Today’s Gospel is one of those passages that seems to contradict the picture of Jesus we might have painted in our minds.
“Do you think that I have come to establish peace on the earth? No, I tell you, but rather division.
Wait a minute? What happened to the Prince of Peace? The Jesus we hear from today doesn’t seem to fit the “be nice to everyone” Jesus we all know and love.
From now on a household of five will be divided,
three against two and two against three;
a father will be divided against his son
and a son against his father,
a mother against her daughter
and a daughter against her mother,
a mother-in-law against her daughter-in-law
and a daughter-in-law against her mother-in-law
Hm. Makes you want to squirm, right?
Well, maybe that’s his intent. Maybe he wanted to correct a misunderstanding. The passage is within a great section where Jesus is speaking about the urgency of living the Gospel.
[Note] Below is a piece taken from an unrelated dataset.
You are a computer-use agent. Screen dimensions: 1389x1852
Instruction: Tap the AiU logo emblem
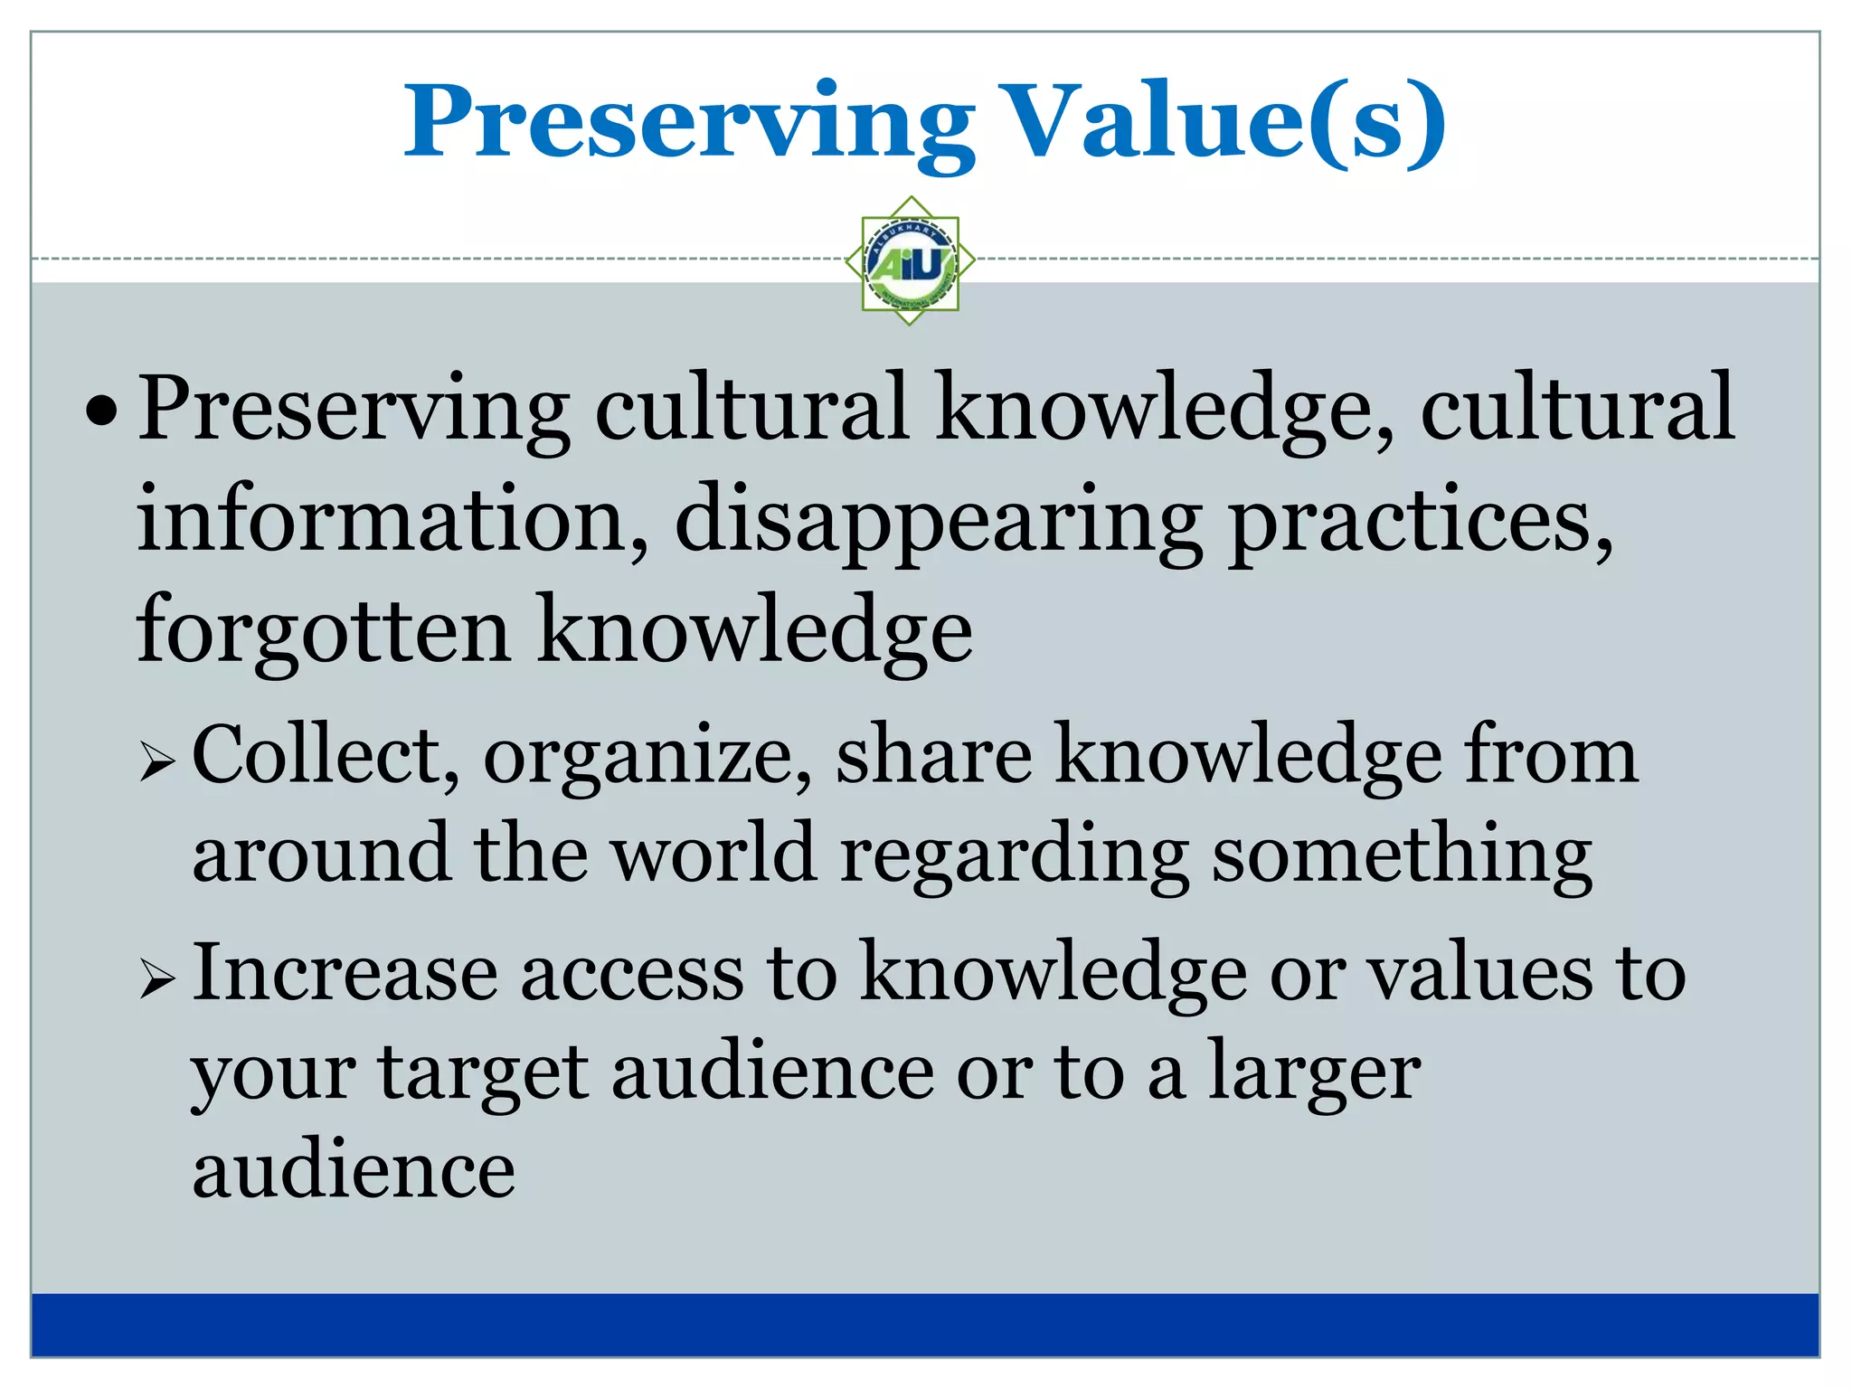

If you know the Master’s will, you’d better do it, and do it now. No delaying, no waiting. If you read the end of the twelfth chapter of Luke, you can almost hear Him getting worked up as he talks to his apostles, finally culminating in:
“I came to cast fire upon the earth; and would that it were already kindled!
I have a baptism to be baptized with; and how I am constrained until it is accomplished!
Do you think that I have come to give peace on earth? No, I tell you, but rather division;
So is he still the Prince of Peace? Yes, but not perhaps the peace the way we want to define it. I am reminded of the classic scene from The Princess Bride:
Often when we think of peace, we think of something more like appeasement. Don’t create waves, don’t hurt anyone, don’t judge anyone, just keep the peace.
But similar to the modern misunderstanding of mercy (which I wrote about here), I don’t believe this modern understanding jives with the biblical understanding. Neville Chamberlain might have announced that he had secured “peace for our time,” but we all know that peace was a mere appearance that had no lasting impact. It was comfortable for him, it was non-confrontational, but it wasn’t real.
To be Christian means to make waves. Why? Because to follow Christ means embracing a life that’s counter-cultural and has been since the very beginning. After all, the Prince of Peace and Lord of Love also told us:
“If the world hates you, know that it has hated me before it hated you. If you were of the world, the world would love its own; but because you are not of the world, but I chose you out of the world, therefore the world hates you.
He wouldn’t win many points as a motivational speaker, would he? Wow. “Hey, guys, if you listen to me, everyone’s going to hate you!” Honestly, what a way to win followers. If he wasn’t the Son of God, who would follow this guy?
Christ’s message IS one of peace, love, mercy, goodness, but not necessarily by the world’s definition of those things. This means that we have our work cut out for us. It’s not enough to preach Jesus Christ, we also have to explain to our modern world what the Gospel means. Some will accept it, even though truly understanding and obeying the Gospel is usually rather uncomfortable. Others won’t accept it, because it’s too demanding, too counter-cultural, too odd.
But be consoled. St. John apparently had difficulty, too. No one wanted to listen to the truth of the Gospel then, either:
Little children, you are of God, and have overcome them; for he who is in you is greater than he who is in the world. They are of the world, therefore what they say is of the world, and the world listens to them.
We are of God. Whoever knows God listens to us, and he who is not of God does not listen to us.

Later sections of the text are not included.